Katerina Bryant is a writer based in South Australia. Her work has appeared in Griffith Review, The Lifted Brow, Kill Your Darlings, Southerly, Island Magazine and Voiceworks, amongst others. She has been shortlisted for the 2016 Scribe Nonfiction Prize for Young Writers and 2018 Feminartsy Memoir Prize. She has also recently been anthologised in the collection ‘Balancing Acts: Women in Sport’ (Brow Books, 2018).

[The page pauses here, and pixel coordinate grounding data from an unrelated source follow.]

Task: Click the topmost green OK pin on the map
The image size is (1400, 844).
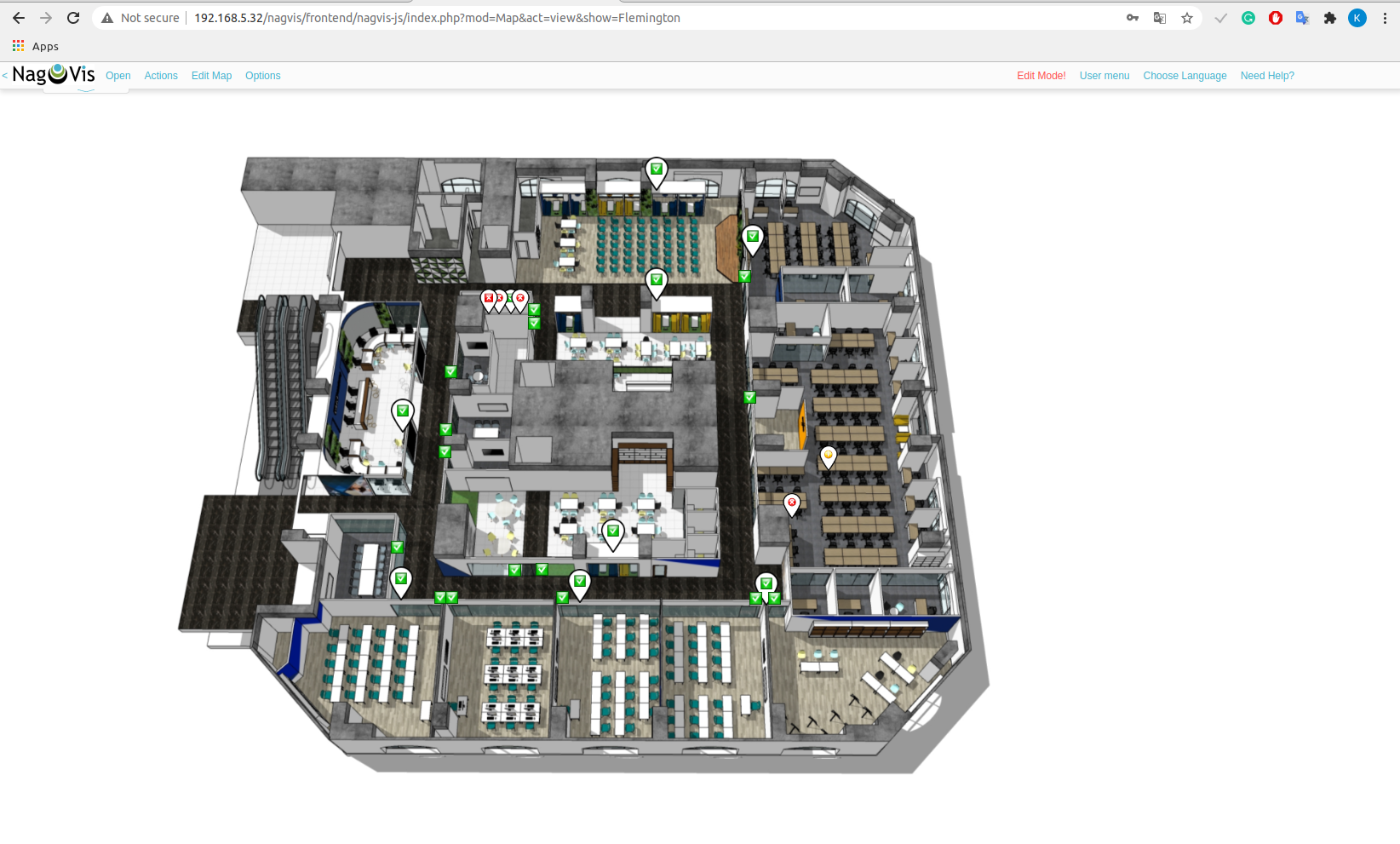Action: click(x=656, y=170)
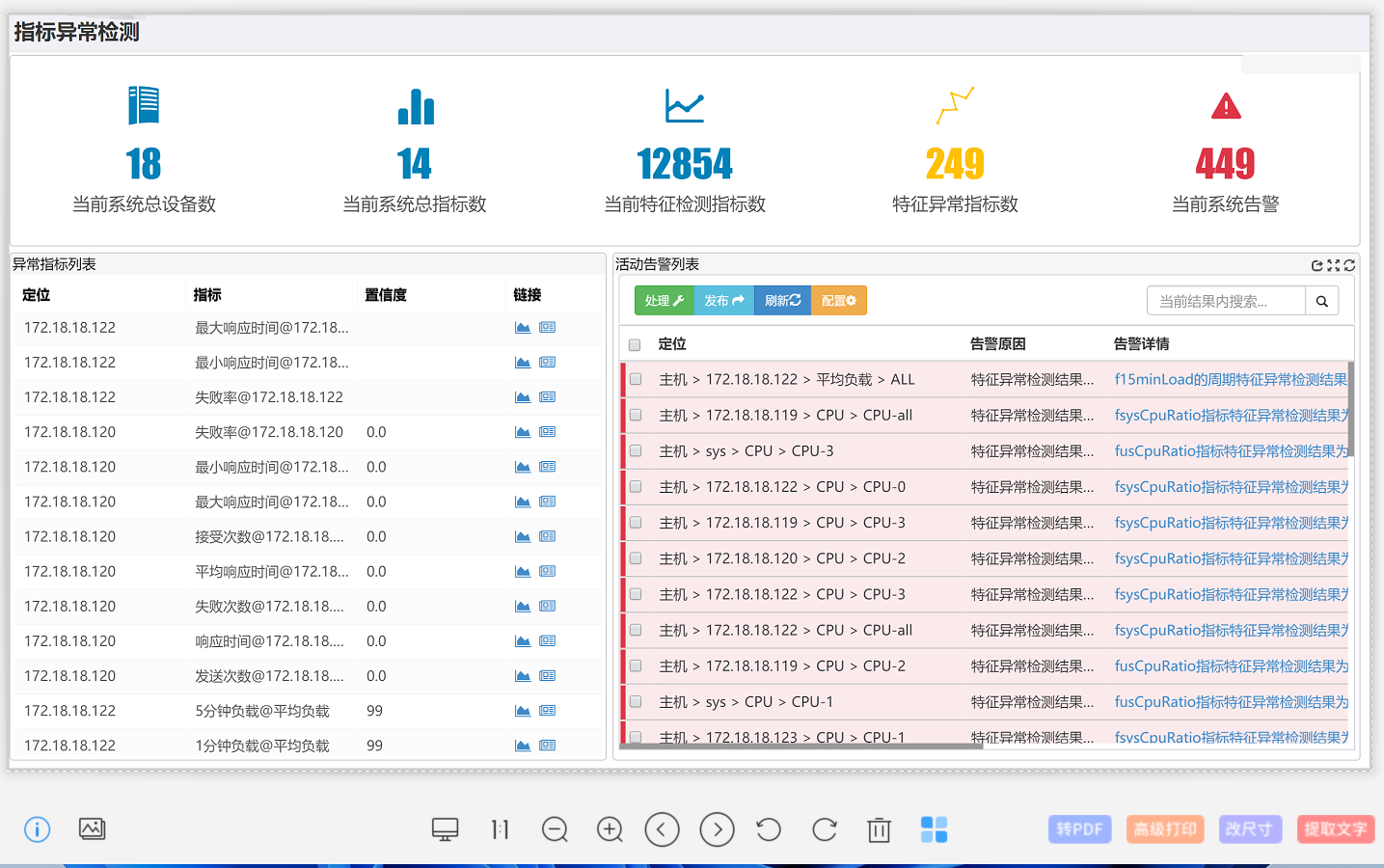Click the alarm list vertical scrollbar
Screen dimensions: 1384x868
(x=1350, y=410)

Katerina has read her work at The Wheeler Centre’s ‘Next Big Thing: Spotlight on SA’ as well as participating in a number of panels and workshops at the National Young Writers Festival in Newcastle, the Digital Writers’ Festival and the SA Writers Centre. In 2017, she presented a lecture on ‘Cyber Cities of Literature’ at the National Library for Noted Festival.

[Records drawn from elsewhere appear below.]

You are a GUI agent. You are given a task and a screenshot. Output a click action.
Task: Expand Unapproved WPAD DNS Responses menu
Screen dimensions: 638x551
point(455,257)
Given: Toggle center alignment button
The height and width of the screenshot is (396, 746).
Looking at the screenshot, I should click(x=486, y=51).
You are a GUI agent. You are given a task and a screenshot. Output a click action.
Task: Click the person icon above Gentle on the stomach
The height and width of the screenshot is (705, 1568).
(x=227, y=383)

In 2017, she was awarded Project and Development funding from Carclew to travel to the Northern Territory to research ‘pigdogging’. Katerina also was awarded project funding on behalf of Writers Bloc, where she is the Writing Development Manager, from The Copyright Agency to develop a short video course program free to the public.

Hysteria coverShe is the inaugural recipient of the 2018 Writers SA Varuna Fellowship for Emerging Writers.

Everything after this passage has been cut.